Collection entries:
══════

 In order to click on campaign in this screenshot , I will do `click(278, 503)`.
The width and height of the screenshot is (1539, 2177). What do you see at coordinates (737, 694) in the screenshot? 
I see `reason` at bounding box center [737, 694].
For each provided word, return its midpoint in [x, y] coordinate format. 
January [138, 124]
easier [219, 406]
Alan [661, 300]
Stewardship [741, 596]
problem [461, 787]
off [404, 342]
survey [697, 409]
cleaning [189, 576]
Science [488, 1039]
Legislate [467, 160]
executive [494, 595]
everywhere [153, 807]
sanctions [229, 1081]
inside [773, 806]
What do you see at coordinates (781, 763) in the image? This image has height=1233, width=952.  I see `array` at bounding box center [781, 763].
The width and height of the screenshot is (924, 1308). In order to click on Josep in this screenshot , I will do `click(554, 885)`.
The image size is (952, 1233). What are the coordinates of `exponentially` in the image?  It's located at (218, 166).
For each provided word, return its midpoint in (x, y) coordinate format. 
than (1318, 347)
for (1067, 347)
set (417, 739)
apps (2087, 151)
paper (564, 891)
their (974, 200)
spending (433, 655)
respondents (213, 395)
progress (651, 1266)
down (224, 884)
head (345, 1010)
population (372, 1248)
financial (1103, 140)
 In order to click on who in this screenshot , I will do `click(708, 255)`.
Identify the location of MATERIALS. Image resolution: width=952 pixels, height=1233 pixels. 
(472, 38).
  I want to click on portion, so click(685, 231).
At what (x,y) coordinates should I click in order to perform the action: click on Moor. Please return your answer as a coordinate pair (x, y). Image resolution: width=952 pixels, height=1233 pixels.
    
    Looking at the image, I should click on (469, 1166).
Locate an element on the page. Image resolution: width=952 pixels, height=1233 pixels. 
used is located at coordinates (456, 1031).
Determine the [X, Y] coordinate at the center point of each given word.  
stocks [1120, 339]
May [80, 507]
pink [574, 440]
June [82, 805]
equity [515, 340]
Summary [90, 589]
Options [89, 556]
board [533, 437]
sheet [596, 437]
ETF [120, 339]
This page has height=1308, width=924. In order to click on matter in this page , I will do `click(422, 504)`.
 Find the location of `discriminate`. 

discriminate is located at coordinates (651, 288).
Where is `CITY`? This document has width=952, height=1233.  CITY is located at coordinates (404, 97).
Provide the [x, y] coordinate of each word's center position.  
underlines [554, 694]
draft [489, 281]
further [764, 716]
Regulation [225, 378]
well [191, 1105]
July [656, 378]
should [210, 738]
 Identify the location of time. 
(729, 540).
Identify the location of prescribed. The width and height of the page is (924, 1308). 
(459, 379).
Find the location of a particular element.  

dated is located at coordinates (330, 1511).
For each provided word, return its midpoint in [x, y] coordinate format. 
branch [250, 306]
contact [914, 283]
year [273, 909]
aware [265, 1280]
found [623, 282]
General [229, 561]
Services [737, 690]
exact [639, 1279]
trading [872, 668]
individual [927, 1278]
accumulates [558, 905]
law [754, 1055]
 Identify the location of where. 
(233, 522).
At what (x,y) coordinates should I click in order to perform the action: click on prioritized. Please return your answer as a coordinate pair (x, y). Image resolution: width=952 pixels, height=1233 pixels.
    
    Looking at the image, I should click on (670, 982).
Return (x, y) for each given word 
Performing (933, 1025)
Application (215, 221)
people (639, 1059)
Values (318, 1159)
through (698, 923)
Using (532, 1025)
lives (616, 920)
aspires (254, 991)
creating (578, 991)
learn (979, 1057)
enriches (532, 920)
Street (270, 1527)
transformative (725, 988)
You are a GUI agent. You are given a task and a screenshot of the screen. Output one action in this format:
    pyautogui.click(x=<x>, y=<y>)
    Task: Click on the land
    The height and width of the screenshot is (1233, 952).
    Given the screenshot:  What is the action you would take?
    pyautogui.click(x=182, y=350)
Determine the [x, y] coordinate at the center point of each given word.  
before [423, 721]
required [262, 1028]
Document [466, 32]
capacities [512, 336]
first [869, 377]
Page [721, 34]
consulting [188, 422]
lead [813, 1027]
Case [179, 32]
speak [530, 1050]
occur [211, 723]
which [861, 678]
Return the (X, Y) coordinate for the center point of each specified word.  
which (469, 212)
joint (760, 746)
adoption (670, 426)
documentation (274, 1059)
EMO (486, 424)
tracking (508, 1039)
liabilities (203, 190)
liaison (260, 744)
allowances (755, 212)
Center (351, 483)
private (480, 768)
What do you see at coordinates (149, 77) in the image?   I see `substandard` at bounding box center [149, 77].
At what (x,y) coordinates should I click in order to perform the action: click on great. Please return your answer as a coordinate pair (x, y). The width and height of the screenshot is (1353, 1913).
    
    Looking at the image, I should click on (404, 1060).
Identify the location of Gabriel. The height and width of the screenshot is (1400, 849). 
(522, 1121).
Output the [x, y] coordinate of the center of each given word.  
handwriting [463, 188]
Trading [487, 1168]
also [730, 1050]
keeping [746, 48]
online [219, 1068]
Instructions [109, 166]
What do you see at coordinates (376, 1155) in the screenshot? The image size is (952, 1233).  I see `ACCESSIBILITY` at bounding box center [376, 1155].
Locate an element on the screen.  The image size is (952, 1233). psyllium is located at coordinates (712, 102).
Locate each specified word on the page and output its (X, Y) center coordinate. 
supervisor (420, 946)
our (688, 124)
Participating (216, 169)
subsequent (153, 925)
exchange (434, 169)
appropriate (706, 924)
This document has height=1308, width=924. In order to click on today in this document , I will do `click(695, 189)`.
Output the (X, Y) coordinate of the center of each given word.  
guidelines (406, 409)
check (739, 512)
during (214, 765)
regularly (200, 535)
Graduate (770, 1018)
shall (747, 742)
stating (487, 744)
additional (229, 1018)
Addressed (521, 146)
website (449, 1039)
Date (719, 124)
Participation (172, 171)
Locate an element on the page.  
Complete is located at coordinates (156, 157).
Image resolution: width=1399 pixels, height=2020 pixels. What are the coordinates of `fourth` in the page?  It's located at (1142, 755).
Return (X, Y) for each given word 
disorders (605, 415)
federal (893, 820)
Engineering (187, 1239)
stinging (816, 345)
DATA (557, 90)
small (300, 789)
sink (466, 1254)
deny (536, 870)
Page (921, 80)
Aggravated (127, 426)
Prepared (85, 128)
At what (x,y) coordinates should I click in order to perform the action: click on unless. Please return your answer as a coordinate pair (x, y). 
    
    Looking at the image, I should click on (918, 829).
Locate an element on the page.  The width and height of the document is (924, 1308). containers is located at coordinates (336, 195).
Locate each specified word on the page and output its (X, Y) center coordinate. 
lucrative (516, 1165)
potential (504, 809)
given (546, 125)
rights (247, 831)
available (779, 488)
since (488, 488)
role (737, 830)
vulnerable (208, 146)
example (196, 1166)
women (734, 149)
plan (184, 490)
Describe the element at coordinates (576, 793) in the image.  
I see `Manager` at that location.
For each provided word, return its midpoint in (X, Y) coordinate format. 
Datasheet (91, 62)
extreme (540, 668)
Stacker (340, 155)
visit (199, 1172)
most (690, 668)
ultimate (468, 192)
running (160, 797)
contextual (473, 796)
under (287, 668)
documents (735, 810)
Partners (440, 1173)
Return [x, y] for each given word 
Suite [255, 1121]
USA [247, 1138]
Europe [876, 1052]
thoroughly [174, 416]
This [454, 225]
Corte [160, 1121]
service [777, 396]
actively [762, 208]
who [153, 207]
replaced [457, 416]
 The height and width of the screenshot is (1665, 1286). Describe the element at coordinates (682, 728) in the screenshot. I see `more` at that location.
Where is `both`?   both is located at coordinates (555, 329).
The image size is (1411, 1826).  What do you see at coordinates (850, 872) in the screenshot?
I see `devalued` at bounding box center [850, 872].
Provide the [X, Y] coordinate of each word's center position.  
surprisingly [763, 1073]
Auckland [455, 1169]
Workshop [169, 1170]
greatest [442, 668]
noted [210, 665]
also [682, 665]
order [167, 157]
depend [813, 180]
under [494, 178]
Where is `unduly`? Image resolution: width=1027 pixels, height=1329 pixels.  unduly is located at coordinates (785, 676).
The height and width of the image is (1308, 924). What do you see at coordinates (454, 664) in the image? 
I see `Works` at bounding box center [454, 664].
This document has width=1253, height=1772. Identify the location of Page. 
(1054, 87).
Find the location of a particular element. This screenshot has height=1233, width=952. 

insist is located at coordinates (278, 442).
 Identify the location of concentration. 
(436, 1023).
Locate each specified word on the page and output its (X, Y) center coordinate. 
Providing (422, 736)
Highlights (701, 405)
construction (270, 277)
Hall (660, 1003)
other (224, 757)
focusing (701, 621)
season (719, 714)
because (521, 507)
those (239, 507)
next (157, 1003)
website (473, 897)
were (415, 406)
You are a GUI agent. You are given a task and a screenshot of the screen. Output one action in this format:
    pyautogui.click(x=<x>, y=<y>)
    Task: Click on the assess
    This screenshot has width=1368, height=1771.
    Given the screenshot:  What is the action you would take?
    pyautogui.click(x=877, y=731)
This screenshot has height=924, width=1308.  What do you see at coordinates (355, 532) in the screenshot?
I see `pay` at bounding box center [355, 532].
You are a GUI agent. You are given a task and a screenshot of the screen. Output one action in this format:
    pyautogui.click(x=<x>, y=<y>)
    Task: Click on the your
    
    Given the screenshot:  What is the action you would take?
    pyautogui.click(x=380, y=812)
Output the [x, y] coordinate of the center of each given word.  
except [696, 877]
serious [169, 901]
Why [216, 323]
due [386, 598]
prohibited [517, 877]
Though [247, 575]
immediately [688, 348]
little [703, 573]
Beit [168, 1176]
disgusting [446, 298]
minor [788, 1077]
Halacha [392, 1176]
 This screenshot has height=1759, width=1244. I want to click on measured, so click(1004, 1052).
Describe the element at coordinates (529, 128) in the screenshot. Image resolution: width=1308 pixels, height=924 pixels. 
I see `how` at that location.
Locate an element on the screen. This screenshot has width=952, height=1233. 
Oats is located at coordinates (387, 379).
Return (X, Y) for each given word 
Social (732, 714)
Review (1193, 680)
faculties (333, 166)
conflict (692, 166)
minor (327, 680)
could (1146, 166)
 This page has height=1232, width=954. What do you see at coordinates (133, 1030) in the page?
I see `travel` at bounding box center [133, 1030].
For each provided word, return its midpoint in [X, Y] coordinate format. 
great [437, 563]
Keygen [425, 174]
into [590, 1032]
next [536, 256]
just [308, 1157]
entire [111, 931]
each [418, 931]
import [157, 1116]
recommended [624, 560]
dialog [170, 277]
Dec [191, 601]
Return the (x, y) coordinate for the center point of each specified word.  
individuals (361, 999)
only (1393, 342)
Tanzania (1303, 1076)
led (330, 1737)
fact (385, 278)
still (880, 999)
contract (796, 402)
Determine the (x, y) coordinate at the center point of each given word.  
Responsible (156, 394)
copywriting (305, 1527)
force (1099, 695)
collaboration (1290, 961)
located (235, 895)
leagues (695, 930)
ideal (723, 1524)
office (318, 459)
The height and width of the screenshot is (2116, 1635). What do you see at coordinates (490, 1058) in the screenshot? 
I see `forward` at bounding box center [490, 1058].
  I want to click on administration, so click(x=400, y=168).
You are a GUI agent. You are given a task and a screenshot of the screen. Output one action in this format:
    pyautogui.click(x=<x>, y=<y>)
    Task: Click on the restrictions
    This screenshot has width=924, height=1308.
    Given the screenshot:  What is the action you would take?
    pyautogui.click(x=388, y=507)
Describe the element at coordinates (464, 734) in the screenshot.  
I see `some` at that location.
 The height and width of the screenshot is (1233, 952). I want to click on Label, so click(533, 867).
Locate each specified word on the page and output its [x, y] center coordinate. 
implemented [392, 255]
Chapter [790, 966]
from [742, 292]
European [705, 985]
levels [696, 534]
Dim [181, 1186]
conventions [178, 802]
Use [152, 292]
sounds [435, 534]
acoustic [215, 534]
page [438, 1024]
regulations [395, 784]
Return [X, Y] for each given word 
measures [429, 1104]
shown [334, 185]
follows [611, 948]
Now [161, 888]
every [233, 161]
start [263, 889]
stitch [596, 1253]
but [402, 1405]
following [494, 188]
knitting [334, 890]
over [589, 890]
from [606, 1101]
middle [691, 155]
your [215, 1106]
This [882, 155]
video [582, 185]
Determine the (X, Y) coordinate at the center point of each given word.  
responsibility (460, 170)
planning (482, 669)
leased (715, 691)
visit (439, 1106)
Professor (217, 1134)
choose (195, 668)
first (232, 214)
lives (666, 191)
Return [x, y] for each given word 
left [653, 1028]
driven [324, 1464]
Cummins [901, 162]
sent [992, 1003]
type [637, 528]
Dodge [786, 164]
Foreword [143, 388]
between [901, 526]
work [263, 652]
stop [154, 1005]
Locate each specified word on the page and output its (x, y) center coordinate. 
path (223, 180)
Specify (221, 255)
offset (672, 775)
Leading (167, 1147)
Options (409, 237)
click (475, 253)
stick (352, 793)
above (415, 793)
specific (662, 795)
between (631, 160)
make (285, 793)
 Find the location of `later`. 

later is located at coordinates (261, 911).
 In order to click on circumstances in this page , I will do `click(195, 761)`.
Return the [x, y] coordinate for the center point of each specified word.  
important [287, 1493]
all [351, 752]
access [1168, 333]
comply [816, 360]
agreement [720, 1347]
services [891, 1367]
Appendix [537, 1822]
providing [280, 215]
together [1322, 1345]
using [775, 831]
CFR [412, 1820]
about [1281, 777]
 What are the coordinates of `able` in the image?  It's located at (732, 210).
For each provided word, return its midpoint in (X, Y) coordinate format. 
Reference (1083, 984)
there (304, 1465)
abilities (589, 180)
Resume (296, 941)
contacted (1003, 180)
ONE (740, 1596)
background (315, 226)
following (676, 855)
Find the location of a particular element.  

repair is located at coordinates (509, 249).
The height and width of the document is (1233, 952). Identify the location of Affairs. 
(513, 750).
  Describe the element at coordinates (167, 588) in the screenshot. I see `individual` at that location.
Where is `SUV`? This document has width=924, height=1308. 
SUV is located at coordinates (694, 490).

══════

From the material above, extract the lines starting at the one containing "plan (184, 490)" and ending at the one containing "coordinates (785, 676).", both included. Reproduce each line without any alteration.

> [Problem solution]:
plan (184, 490)
Describe the element at coordinates (576, 793) in the image.  
I see `Manager` at that location.
For each provided word, return its midpoint in (X, Y) coordinate format. 
Datasheet (91, 62)
extreme (540, 668)
Stacker (340, 155)
visit (199, 1172)
most (690, 668)
ultimate (468, 192)
running (160, 797)
contextual (473, 796)
under (287, 668)
documents (735, 810)
Partners (440, 1173)
Return [x, y] for each given word 
Suite [255, 1121]
USA [247, 1138]
Europe [876, 1052]
thoroughly [174, 416]
This [454, 225]
Corte [160, 1121]
service [777, 396]
actively [762, 208]
who [153, 207]
replaced [457, 416]
 The height and width of the screenshot is (1665, 1286). Describe the element at coordinates (682, 728) in the screenshot. I see `more` at that location.
Where is `both`?   both is located at coordinates (555, 329).
The image size is (1411, 1826).  What do you see at coordinates (850, 872) in the screenshot?
I see `devalued` at bounding box center [850, 872].
Provide the [X, Y] coordinate of each word's center position.  
surprisingly [763, 1073]
Auckland [455, 1169]
Workshop [169, 1170]
greatest [442, 668]
noted [210, 665]
also [682, 665]
order [167, 157]
depend [813, 180]
under [494, 178]
Where is `unduly`? Image resolution: width=1027 pixels, height=1329 pixels.  unduly is located at coordinates (785, 676).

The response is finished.